The problem:
Please duplicate the rows below from the line with "will [600, 27]." to the line with "Viewport: 1270px width, 952px", inclusive, keeping every character unchanged.

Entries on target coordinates
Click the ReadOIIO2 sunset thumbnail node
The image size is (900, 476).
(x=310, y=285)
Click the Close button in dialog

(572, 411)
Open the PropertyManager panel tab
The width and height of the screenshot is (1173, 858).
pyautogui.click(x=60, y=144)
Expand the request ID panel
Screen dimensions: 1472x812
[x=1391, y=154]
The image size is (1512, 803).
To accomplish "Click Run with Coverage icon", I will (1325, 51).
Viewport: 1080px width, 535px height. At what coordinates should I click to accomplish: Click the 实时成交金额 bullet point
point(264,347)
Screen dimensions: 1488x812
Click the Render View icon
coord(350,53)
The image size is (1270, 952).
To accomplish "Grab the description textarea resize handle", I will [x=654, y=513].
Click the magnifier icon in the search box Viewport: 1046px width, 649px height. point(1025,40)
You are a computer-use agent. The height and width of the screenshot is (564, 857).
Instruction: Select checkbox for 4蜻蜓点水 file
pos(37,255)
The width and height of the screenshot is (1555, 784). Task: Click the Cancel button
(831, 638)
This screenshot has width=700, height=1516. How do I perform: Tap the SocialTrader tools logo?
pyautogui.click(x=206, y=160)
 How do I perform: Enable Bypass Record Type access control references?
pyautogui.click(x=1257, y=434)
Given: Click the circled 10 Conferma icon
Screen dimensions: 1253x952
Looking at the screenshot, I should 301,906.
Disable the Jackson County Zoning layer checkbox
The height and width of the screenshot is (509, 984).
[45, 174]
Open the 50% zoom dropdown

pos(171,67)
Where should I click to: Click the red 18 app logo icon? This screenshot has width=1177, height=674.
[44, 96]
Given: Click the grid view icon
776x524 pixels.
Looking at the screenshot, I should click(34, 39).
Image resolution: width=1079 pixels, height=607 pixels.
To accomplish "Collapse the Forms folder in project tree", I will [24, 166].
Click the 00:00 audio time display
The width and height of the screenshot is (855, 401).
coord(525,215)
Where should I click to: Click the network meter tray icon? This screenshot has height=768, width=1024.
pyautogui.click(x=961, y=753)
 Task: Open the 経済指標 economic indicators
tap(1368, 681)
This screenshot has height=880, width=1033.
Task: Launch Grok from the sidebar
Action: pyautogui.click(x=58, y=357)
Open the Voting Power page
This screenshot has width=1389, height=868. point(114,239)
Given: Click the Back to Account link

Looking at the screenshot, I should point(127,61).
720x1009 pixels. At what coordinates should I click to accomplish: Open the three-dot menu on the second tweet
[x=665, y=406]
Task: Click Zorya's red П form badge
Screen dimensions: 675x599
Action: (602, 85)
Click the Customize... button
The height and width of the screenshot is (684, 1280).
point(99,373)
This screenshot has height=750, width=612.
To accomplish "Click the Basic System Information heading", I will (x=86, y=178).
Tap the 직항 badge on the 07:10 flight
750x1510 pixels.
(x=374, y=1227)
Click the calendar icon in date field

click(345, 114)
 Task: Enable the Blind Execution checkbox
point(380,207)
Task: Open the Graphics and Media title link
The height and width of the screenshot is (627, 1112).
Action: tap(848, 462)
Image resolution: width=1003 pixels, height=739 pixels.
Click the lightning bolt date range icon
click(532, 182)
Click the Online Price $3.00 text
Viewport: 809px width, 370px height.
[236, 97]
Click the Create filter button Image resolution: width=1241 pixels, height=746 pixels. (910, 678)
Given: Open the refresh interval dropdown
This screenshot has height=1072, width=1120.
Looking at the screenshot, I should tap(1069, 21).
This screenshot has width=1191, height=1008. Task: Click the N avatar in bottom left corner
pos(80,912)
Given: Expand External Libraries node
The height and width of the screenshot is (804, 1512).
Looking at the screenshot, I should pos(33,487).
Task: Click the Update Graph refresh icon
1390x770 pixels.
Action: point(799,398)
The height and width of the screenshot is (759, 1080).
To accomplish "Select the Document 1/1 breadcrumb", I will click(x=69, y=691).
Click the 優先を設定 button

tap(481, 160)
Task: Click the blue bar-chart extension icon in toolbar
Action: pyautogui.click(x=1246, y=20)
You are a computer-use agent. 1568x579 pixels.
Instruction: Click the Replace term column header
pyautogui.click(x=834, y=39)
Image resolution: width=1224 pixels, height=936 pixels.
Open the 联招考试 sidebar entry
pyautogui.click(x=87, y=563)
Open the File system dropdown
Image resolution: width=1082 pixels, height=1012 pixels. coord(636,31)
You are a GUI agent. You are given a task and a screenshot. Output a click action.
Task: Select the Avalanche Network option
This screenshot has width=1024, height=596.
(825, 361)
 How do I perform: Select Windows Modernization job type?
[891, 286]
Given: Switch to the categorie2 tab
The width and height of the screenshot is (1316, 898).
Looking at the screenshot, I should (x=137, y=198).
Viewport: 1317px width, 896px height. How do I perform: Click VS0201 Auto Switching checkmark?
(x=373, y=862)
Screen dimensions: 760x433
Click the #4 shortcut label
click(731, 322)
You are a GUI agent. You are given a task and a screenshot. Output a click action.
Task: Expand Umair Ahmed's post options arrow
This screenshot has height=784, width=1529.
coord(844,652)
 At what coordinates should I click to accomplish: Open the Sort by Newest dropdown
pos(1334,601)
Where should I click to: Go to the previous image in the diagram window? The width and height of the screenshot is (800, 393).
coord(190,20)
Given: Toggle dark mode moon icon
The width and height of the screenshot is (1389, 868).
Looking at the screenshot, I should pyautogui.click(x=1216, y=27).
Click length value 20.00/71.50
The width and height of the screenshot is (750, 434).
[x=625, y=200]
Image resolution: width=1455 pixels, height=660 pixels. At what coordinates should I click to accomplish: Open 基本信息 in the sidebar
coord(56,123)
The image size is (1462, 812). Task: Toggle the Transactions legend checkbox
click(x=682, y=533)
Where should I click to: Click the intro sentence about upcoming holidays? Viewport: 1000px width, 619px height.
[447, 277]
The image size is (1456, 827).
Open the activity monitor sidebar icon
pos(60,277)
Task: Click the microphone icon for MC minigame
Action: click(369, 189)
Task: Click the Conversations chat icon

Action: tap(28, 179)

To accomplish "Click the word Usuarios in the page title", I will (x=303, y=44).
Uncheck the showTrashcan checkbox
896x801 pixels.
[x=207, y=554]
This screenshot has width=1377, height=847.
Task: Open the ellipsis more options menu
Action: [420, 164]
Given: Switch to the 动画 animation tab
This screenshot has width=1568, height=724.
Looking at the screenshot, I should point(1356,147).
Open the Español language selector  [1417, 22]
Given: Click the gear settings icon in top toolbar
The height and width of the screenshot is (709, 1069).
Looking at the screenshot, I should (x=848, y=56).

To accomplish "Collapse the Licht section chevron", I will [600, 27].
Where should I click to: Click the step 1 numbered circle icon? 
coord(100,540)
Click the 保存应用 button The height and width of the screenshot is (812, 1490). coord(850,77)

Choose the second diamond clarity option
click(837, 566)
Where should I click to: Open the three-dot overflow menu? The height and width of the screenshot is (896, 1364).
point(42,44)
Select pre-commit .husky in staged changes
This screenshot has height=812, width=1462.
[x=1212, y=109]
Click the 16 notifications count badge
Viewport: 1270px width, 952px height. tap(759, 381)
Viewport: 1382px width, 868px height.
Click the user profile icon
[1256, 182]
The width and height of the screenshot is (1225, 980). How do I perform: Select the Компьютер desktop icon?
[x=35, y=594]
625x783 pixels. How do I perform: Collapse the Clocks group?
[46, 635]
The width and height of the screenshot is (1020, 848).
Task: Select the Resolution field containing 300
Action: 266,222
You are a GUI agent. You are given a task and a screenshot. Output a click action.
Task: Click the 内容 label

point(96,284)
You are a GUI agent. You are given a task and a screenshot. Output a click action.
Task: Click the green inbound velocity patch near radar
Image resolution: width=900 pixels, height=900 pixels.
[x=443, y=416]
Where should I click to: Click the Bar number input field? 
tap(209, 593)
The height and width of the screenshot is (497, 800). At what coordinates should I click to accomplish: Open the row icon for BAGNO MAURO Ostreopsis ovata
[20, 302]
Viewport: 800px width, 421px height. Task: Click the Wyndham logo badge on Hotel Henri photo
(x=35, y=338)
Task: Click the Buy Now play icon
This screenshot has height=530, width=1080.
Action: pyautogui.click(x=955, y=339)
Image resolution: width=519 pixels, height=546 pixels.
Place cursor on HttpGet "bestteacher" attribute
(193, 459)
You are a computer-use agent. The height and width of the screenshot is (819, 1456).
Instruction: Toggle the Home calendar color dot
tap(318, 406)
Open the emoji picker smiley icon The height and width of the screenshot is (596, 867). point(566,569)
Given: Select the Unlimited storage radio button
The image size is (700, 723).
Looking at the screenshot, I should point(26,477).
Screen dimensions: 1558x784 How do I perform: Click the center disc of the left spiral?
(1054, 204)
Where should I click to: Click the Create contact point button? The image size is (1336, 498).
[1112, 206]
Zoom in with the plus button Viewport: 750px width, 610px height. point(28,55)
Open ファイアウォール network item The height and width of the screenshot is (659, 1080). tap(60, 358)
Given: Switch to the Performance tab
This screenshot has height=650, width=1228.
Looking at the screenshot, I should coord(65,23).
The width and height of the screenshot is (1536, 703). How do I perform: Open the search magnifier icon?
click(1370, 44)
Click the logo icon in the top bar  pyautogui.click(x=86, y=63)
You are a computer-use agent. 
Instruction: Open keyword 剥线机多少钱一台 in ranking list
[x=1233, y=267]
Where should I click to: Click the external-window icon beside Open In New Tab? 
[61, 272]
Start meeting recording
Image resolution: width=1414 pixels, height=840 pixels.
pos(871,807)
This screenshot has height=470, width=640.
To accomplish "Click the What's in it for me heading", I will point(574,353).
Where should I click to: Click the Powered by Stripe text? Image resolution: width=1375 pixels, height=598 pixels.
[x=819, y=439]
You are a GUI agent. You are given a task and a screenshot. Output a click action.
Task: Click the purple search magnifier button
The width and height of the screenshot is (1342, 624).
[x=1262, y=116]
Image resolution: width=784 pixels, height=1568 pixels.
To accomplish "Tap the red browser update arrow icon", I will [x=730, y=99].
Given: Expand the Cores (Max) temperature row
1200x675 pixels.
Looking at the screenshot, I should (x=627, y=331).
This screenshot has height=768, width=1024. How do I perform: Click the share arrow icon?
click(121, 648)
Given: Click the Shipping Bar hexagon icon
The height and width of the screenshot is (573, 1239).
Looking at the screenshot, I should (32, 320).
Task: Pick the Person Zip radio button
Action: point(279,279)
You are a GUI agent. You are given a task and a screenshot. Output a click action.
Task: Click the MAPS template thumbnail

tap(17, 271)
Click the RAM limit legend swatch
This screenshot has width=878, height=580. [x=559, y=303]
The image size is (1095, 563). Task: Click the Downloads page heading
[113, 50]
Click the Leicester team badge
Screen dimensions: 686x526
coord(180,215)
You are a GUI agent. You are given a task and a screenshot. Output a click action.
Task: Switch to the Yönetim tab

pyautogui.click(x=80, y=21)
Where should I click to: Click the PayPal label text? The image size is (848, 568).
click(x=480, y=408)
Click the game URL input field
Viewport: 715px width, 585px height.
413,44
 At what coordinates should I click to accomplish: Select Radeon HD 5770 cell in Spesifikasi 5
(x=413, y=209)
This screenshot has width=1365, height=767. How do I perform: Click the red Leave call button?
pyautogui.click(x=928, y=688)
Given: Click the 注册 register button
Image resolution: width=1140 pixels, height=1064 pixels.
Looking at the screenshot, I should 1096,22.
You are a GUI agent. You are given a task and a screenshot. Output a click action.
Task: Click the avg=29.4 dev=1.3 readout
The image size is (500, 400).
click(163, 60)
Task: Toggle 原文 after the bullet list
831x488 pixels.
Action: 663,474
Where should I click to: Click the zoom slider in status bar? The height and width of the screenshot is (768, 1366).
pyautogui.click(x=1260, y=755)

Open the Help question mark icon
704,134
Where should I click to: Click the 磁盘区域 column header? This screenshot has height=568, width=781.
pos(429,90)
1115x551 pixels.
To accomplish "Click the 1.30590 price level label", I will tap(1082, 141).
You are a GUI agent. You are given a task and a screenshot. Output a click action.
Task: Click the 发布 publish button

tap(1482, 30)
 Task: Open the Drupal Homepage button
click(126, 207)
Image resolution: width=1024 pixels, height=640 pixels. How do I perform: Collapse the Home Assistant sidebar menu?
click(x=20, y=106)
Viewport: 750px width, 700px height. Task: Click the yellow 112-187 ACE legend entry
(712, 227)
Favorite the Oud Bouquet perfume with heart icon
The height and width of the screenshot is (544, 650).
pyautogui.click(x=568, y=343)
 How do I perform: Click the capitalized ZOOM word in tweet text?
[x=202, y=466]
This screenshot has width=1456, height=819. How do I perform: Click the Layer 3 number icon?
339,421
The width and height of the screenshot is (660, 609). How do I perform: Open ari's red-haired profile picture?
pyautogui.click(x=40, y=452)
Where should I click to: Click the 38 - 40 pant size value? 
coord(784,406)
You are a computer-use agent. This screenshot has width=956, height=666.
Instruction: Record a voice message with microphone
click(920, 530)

Exercise result:
To accomplish "Collapse the Licht section chevron", I will [600, 27].
Where should I click to: Click the step 1 numbered circle icon? 
coord(100,540)
Click the 保存应用 button The height and width of the screenshot is (812, 1490). coord(850,77)

Choose the second diamond clarity option
click(837, 566)
Where should I click to: Open the three-dot overflow menu? The height and width of the screenshot is (896, 1364).
point(42,44)
Select pre-commit .husky in staged changes
This screenshot has height=812, width=1462.
[x=1212, y=109]
Click the 16 notifications count badge
Viewport: 1270px width, 952px height. tap(759, 381)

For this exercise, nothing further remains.